- _Document extract_:
SUMMARY OF INVENTION
[0008] The invention provides a method of separating nickel from cobalt in a nickel- cobalt mixture which includes the step of dissolving the mixture in a mixed chloride solution to form an anionic cobalt chloride complex in a resultant solution, and wherein the chloride content of the mixed chloride solution originates from at least two different chloride sources.
[0009] Each chloride source may be selected from any suitable chloride salt and hydrochloric acid.
[0010] The resultant solution may be heated to enhance the formation of the cobalt chloride complex.
[0011] The cobalt chloride complex may be separated from the resultant solution by allowing the resultant solution to percolate through a bed of resin having an affinity for anions so that the cobalt chloride complex is absorbed by a resin in the bed and allowing a remaining solution, which is substantially cobalt-free, to pass through the bed.
[0012] Nickel may be removed from the remaining solution by any appropriate method such as through the use of a precipitation, crystallization or electrowinning technique.
[0013] Alternatively nickel may be removed by passing the remaining solution through a nickel selective resin bed so that the nickel is adsorbed by a resin in the resin bed, thus allowing the remainder of the remaining solution, which is a substantially nickel-free solution, to pass through the resin bed.
[0014] The nickel-free solution may be recycled to a chloride salt source.
[0015] The nickel may be eluted and recovered from the nickel selective resin by a suitable wash method.
[0016] To release cobalt from the cobalt chloride complex and allow it to elute from the bed a chloride wash solution may be applied to the bed resulting in a cobalt eluate.
[0017] Cobalt may be recovered from the cobalt eluate by any appropriate method such as through the use of precipitation, crystallization or electrowinning technique.
[0018] Alternatively cobalt may be recovered by passing the cobalt eiuate through a cobalt selective resin bed so that the cobalt is adsorbed by a resin in the selective resin bed, and allowing the remaining eiuate, a substantially cobalt-free eiuate, to pass through the selective resin bed.
[0019] The cobalt-free eiuate may be recycled to a chloride salt source.
[0020] The cobalt may be eluted and recovered from the cobalt selective resin by a suitable wash method.
BRIEF DESCRIPTION OF THE DRAWING
[0021] The invention is further described by way of example with reference to the accompanying drawing which schematically illustrates a method of separating nickel from cobalt in a nickel-cobalt mixture using the principles of the invention.
DESCRIPTION OF PREFERRED EMBODIMENT
[0022] The accompanying drawing illustrates apparatus 10 for the separation of nickel from cobalt in accordance with the method of the invention.
[0023] The apparatus 10 includes a tank 12, a chloride salt source 14, a source 16 of a nickel-cobalt mixture and a source 18 of hydrochloric acid. A resultant solution 20 from the tank 12 is directed to an anionic affinity bed 22
[0024] A remaining solution 24 from the bed 22 flows to a nickel selective resin bed 26.

- _Exercise aim_: Reproduce the passage of the patent excerpt on separating nickel from cobalt that runs from "SUMMARY OF INVENTION" up to and including "and hydrochloric acid.". The rows that come next aren't needed for anything here.

- _Provided material_:
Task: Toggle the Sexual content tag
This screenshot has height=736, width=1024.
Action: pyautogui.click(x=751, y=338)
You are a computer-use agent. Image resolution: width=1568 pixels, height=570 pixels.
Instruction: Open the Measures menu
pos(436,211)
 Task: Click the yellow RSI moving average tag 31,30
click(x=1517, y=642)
...
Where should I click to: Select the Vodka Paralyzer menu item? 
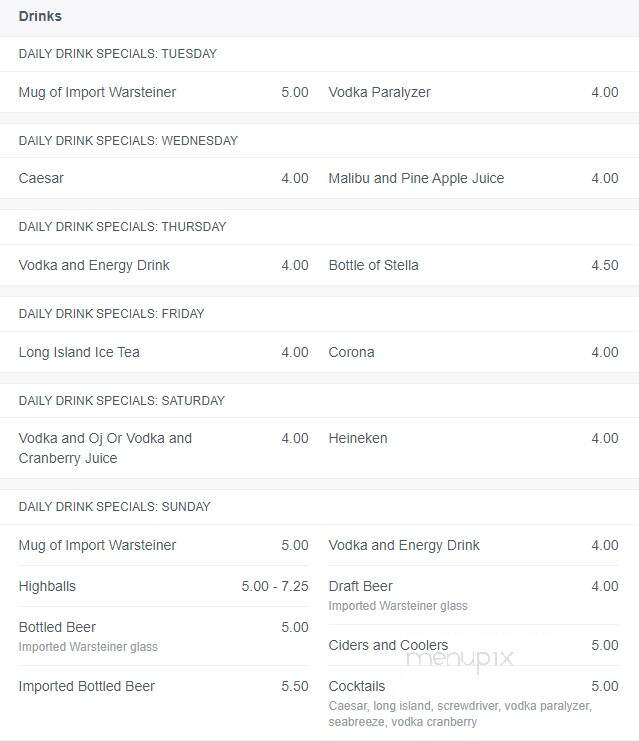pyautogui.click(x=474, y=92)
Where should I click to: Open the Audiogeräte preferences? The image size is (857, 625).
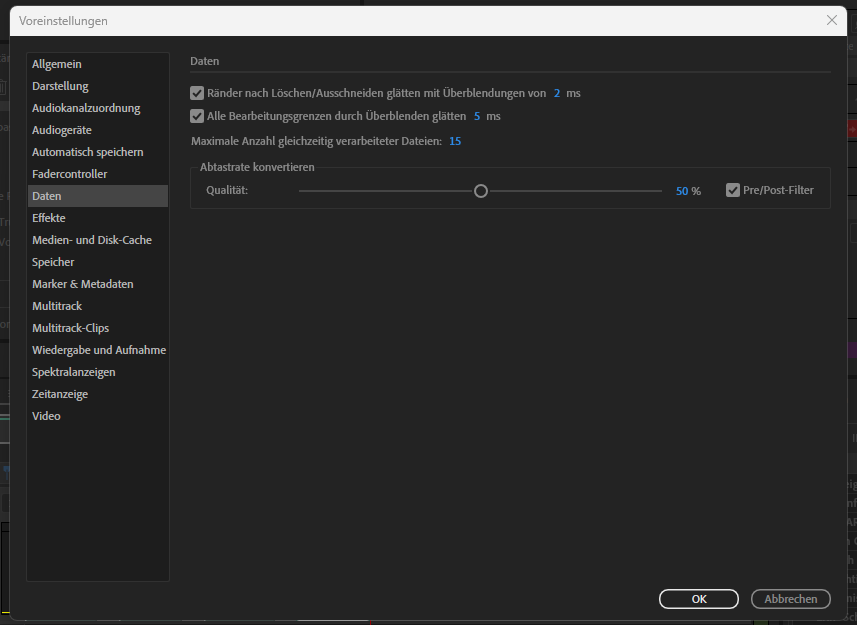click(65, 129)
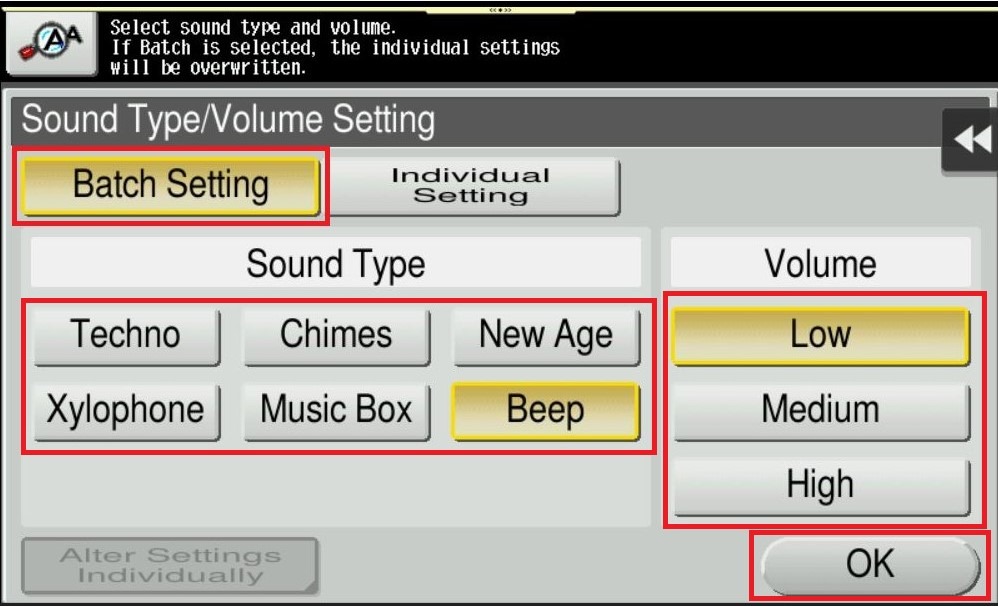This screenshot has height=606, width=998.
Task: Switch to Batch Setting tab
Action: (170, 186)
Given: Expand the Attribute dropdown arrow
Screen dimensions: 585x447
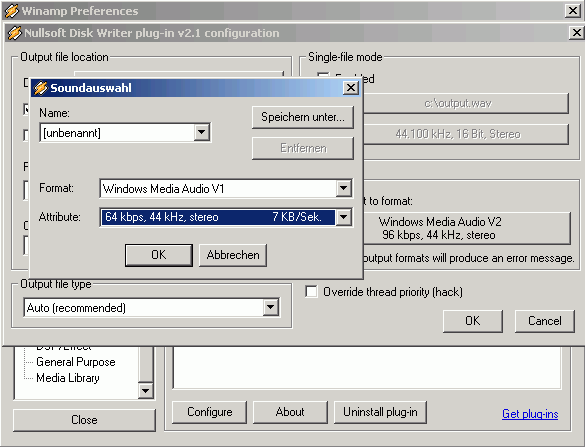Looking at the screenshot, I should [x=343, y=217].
...
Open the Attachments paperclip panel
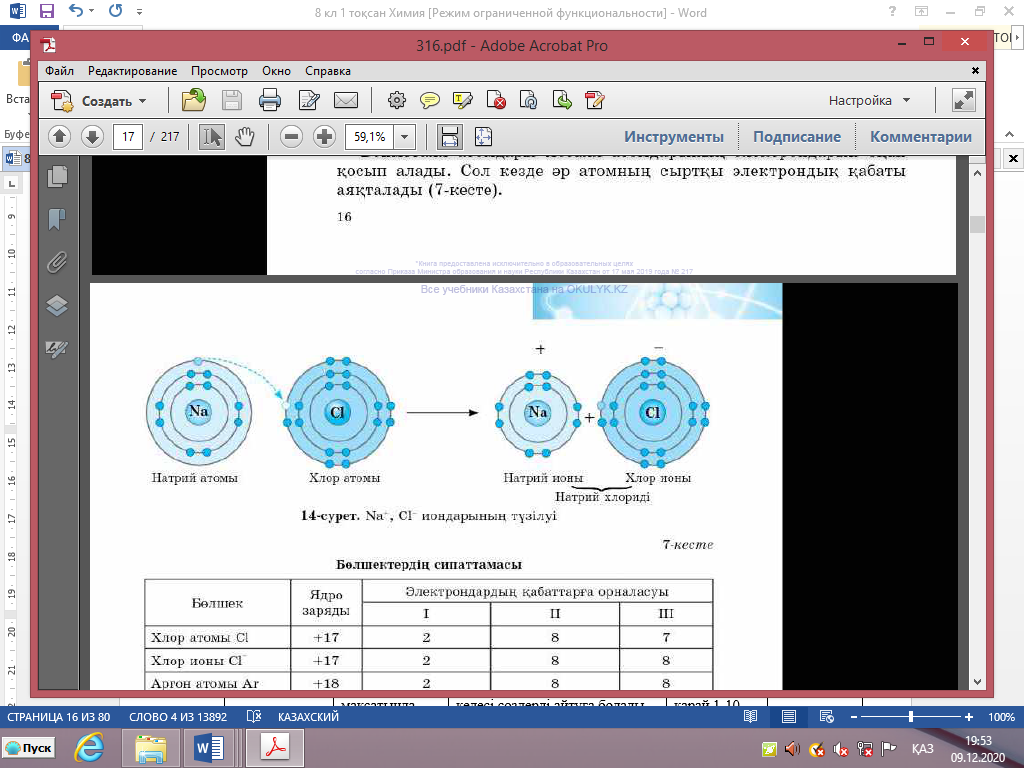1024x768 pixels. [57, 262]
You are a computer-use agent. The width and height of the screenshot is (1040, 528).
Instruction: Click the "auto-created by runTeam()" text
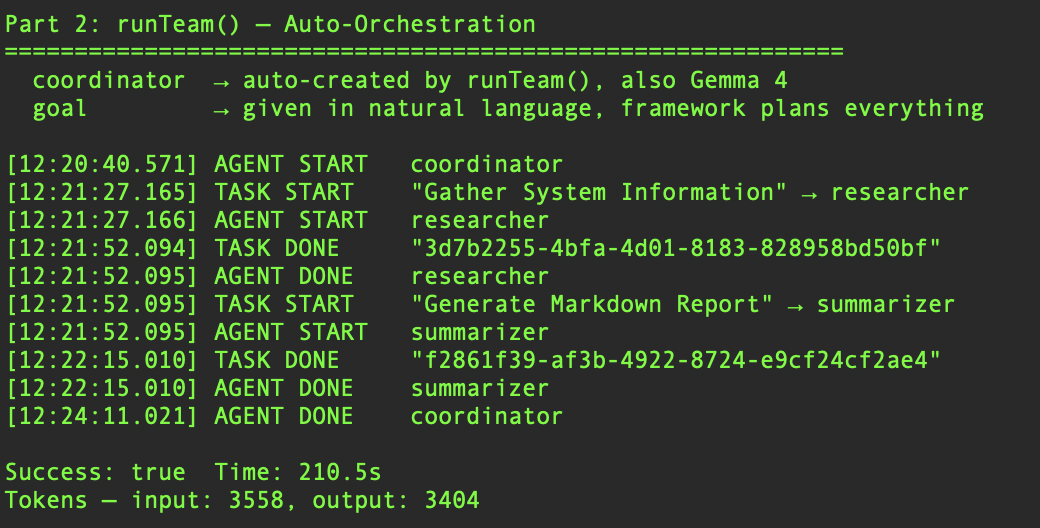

- _Task response_:
SUMMARY OF INVENTION
[0008] The invention provides a method of separating nickel from cobalt in a nickel- cobalt mixture which includes the step of dissolving the mixture in a mixed chloride solution to form an anionic cobalt chloride complex in a resultant solution, and wherein the chloride content of the mixed chloride solution originates from at least two different chloride sources.
[0009] Each chloride source may be selected from any suitable chloride salt and hydrochloric acid.